**EXERCISE BRIEF**. Repeat the listing below line for line, exactly as shown.

**PROVIDED RECORDS**.
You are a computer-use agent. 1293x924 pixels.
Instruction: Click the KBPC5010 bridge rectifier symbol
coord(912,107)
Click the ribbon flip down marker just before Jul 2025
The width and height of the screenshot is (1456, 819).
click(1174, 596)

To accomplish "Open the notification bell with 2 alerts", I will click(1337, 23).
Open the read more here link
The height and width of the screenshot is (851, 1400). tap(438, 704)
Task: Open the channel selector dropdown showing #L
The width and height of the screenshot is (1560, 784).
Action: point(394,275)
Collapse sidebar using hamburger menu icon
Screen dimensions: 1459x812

**EXPECTED ANSWER**.
You are a computer-use agent. 1293x924 pixels.
Instruction: Click the KBPC5010 bridge rectifier symbol
coord(912,107)
Click the ribbon flip down marker just before Jul 2025
The width and height of the screenshot is (1456, 819).
click(1174, 596)

To accomplish "Open the notification bell with 2 alerts", I will click(1337, 23).
Open the read more here link
The height and width of the screenshot is (851, 1400). tap(438, 704)
Task: Open the channel selector dropdown showing #L
The width and height of the screenshot is (1560, 784).
Action: point(394,275)
Collapse sidebar using hamburger menu icon
Screen dimensions: 1459x812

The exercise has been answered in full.